Result Verification (Assert)

The final stage involves analyzing the results of the test scenario. This process includes checking the state of mocks and analyzing the messages caught in RecordCaptor.

Key Solution Elements Summarized

Here is a brief summary of the key components of the proposed solution for effective testing with Kafka:

One partition per topic.
The policy for message reading start for consumers - spring.kafka.consumer.auto-offset-reset=latest.
Acknowledgment policy for producers - spring.kafka.producer.acks=1.
Synchronous message sending - kafkaTemplate.send(message).get().
Manual offset control - spring.kafka.consumer.enable-auto-commit=false, spring.kafka.listener.ack-mode=record.
Waiting for partition assignment before starting the test scenario - pw.avvero.emk.KafkaSupport#waitForPartitionAssignment.
Waiting for offset commitment before verifying test results - pw.avvero.emk.KafkaSupport#waitForPartitionOffsetCommit.

Result

The application code is available in the examples module. The test code is as follows.
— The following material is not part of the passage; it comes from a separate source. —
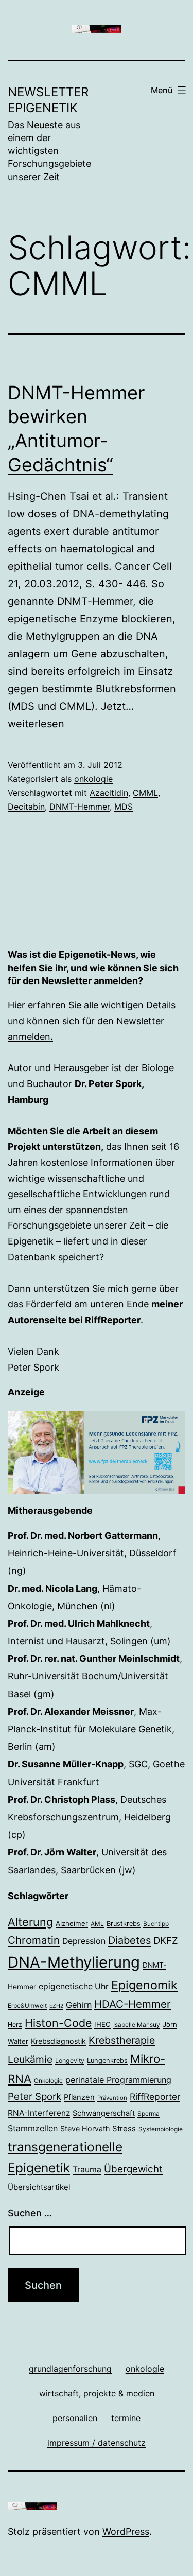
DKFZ (165, 1940)
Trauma (87, 2170)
def "User Message Processing with OpenAI"() {
    setup:
(1) KafkaSupport.waitForPartitionAssignment(applicationContext)                           
    and:
    def openaiRequestCaptor = new RequestCaptor()
(2) restMock.expect(manyTimes(), requestTo("https://api.openai.com/v1/chat/completions")) 
            .andExpect(method(HttpMethod.POST))
            .andExpect(openaiRequestCaptor)
            .andRespond(withSuccess('{"content": "Hi, how can i help you?"}', MediaType.APPLICATION_JSON))
    and:
    def telegramRequestCaptor = new RequestCaptor()
(3) restMock.expect(manyTimes(), requestTo("https://api.telegram.org/sendMessage"))      
            .andExpect(method(HttpMethod.POST))
            .andExpect(telegramRequestCaptor)
            .andRespond(withSuccess('{}', MediaType.APPLICATION_JSON))
    when:
(4) mockMvc.perform(post("/telegram/webhook")                                           
            .contentType(APPLICATION_JSON_VALUE)
            .content("""{
              "message": {
                "from": {
                  "id": 10000000
                },
                "chat": {
                  "id": 20000000
                },
                "text": "Hello!"
              }
            }""".toString())
            .accept(APPLICATION_JSON_VALUE))
            .andExpect(status().isOk())
(5) KafkaSupport.waitForPartitionOffsetCommit(applicationContext)                     
    then:
(6) openaiRequestCaptor.times == 1                                                      
    JSONAssert.assertEquals("""{
        "content": "Hello!"
    }""", openaiRequestCaptor.bodyString, false)
    and:
    telegramRequestCaptor.times == 1
    JSONAssert.assertEquals("""{
        "chatId": "20000000",
        "text": "Hi, how can i help you?"
    }""", telegramRequestCaptor.bodyString, false)
}

Here are the key steps described in the test scenario:

Waiting for partition assignment before starting the test scenario.
Mocking requests to OpenAI.
Mocking requests to Telegram.
Executing the test scenario.
Waiting for offset confirmation.
Result verification.

Additional tests, including scenarios with intensive message sending and the use of the @RetryableTopic mechanism for retries, are also available in the project repository, providing opportunities for study and adaptation to your own development needs.

Conclusion

Successful testing of interactions with Kafka requires a careful approach to test isolation and environment control. The use of Testcontainers and the capabilities of Spring Boot 3.1 greatly simplifies this process, and the application of the proposed techniques and tools allows developers to focus on the application logic, making development more efficient and less prone to errors.

Thank you for paying attention to the article, and good luck in your pursuit of writing convenient and reliable tests!